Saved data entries

┄┄┄┄┄┄┄┄┄┄

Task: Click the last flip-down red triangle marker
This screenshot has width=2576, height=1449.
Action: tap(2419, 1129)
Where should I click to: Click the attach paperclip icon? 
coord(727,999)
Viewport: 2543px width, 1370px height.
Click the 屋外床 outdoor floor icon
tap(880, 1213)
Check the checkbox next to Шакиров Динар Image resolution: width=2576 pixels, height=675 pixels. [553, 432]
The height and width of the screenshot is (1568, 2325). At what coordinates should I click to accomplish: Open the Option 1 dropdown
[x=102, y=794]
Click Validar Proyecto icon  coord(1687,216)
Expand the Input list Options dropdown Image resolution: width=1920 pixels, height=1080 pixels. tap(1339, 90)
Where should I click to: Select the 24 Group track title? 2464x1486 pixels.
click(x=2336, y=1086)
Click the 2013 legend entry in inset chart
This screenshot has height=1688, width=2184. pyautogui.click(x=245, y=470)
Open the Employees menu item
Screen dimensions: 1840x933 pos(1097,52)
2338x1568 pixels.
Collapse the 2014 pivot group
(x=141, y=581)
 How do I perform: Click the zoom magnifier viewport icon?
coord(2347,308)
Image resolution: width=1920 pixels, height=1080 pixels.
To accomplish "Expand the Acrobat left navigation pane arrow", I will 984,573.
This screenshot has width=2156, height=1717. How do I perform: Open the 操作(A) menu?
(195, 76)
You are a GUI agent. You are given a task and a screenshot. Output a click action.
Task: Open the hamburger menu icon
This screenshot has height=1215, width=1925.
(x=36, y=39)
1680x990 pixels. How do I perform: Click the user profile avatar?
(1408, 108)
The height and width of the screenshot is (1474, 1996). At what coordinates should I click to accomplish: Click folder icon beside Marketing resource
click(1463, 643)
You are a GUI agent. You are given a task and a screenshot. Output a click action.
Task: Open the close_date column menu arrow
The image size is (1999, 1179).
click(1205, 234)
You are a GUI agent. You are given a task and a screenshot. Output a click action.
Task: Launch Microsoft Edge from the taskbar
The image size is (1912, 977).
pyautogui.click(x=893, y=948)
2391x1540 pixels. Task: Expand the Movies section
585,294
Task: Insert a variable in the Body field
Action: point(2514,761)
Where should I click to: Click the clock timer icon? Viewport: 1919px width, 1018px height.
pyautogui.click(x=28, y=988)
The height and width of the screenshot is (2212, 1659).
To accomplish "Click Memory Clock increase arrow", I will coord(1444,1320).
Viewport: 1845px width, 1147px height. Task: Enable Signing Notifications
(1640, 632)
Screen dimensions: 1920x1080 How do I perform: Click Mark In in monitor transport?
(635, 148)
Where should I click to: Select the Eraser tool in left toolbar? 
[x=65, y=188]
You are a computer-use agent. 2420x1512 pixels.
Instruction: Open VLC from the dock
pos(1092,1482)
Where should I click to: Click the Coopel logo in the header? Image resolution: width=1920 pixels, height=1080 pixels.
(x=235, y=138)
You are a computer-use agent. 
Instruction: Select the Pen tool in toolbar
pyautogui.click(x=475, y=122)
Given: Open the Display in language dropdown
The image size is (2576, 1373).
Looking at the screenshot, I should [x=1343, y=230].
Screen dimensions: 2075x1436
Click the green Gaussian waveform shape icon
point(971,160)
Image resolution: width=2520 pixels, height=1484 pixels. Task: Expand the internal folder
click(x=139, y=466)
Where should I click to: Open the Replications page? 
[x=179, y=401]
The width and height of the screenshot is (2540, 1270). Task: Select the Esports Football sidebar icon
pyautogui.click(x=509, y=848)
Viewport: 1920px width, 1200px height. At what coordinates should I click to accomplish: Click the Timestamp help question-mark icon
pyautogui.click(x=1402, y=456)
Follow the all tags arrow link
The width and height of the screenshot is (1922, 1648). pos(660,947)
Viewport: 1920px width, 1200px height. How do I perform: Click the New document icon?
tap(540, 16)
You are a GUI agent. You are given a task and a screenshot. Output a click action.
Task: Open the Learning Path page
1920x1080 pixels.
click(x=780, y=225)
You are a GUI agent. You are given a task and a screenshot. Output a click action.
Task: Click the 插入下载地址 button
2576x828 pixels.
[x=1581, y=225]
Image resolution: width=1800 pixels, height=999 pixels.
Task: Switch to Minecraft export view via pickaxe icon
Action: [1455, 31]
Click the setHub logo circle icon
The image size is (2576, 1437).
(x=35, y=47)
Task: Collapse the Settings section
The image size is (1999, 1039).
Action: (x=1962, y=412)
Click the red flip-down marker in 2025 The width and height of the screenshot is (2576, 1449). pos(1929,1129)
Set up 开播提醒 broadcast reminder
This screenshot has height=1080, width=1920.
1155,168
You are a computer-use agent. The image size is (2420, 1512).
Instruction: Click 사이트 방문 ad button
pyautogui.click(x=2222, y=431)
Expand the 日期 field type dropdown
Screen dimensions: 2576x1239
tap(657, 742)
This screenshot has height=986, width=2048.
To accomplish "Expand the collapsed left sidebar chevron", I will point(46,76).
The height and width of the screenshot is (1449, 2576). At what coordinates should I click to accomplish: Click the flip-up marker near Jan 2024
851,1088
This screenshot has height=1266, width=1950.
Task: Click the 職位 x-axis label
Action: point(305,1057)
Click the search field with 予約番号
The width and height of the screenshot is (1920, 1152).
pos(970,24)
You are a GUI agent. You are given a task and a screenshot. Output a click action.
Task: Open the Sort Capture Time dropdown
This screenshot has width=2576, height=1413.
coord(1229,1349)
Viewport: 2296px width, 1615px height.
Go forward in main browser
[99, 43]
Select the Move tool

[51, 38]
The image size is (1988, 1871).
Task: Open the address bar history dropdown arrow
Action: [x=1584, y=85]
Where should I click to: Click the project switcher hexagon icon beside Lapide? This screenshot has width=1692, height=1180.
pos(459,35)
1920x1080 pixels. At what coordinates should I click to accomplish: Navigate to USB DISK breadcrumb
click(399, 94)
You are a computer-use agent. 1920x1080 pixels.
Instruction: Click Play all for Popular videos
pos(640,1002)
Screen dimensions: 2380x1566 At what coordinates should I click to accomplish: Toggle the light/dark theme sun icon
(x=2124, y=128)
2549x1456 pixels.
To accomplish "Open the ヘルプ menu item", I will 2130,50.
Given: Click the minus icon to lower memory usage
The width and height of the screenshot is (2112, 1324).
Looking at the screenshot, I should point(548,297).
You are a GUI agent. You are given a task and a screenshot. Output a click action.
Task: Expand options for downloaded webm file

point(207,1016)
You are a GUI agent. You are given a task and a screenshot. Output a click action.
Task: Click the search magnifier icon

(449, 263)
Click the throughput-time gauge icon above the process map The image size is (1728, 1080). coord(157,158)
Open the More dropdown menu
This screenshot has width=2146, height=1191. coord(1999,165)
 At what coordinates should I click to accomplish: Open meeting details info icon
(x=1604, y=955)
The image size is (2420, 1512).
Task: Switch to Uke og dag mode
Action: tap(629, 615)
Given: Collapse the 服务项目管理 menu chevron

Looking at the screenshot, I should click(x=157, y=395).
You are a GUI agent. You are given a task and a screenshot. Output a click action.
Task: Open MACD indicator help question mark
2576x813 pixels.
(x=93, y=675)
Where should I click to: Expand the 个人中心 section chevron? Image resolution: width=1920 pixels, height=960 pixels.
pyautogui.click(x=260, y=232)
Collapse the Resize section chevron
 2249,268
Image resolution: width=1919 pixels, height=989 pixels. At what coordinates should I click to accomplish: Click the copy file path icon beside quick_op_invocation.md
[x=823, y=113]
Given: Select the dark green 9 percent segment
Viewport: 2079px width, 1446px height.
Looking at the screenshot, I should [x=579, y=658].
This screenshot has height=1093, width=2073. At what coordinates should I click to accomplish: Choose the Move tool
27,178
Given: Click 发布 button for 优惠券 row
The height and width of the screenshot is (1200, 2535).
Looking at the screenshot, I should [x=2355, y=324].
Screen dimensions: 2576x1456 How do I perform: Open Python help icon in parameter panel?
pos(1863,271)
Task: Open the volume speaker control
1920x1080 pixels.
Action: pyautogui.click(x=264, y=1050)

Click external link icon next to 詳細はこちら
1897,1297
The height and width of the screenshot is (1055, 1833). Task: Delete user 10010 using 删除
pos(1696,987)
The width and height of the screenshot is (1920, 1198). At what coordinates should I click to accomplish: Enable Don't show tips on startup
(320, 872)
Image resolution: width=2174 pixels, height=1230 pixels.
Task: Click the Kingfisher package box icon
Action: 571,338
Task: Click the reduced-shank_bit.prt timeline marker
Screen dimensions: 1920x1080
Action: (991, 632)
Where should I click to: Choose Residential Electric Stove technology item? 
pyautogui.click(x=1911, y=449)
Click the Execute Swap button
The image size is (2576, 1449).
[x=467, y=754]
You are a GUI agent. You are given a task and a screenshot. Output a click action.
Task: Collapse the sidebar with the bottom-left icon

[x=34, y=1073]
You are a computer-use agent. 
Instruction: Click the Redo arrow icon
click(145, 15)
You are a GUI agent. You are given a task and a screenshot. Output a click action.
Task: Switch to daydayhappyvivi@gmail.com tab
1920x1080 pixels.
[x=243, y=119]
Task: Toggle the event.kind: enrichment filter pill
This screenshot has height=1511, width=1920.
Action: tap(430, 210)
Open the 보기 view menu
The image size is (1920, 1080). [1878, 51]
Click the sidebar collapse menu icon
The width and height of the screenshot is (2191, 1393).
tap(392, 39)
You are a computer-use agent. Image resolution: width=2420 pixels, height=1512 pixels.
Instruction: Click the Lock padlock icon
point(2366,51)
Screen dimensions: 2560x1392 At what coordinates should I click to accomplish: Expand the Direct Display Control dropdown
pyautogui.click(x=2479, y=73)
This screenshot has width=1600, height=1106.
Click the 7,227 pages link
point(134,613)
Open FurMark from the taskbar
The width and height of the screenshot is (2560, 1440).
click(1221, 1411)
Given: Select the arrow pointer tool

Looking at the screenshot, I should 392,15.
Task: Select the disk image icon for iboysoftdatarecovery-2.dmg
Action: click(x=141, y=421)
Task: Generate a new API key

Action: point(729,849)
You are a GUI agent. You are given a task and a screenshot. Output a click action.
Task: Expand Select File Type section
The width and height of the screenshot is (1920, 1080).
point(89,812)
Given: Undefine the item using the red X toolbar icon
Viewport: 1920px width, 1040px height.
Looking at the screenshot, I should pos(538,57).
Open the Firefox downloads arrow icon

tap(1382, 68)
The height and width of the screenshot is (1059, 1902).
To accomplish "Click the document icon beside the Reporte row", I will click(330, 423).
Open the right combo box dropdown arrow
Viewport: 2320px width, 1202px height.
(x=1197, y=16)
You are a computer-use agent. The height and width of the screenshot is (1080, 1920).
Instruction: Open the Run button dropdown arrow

┄┄┄┄┄┄┄┄┄┄

**Your objective:** Retype only the lines above between the line with "Viewport: 1920px width, 1200px height. At" and the line with "You are a computer-use agent. The image", counting those two lines as well, and keep every character as it is.

**Exercise answer:**
Viewport: 1920px width, 1200px height. At what coordinates should I click to accomplish: Click the Timestamp help question-mark icon
pyautogui.click(x=1402, y=456)
Follow the all tags arrow link
The width and height of the screenshot is (1922, 1648). pos(660,947)
Viewport: 1920px width, 1200px height. How do I perform: Click the New document icon?
tap(540, 16)
You are a GUI agent. You are given a task and a screenshot. Output a click action.
Task: Open the Learning Path page
1920x1080 pixels.
click(x=780, y=225)
You are a GUI agent. You are given a task and a screenshot. Output a click action.
Task: Click the 插入下载地址 button
2576x828 pixels.
[x=1581, y=225]
Image resolution: width=1800 pixels, height=999 pixels.
Task: Switch to Minecraft export view via pickaxe icon
Action: [1455, 31]
Click the setHub logo circle icon
The image size is (2576, 1437).
(x=35, y=47)
Task: Collapse the Settings section
The image size is (1999, 1039).
Action: (x=1962, y=412)
Click the red flip-down marker in 2025 The width and height of the screenshot is (2576, 1449). pos(1929,1129)
Set up 开播提醒 broadcast reminder
This screenshot has height=1080, width=1920.
1155,168
You are a computer-use agent. The image size is (2420, 1512).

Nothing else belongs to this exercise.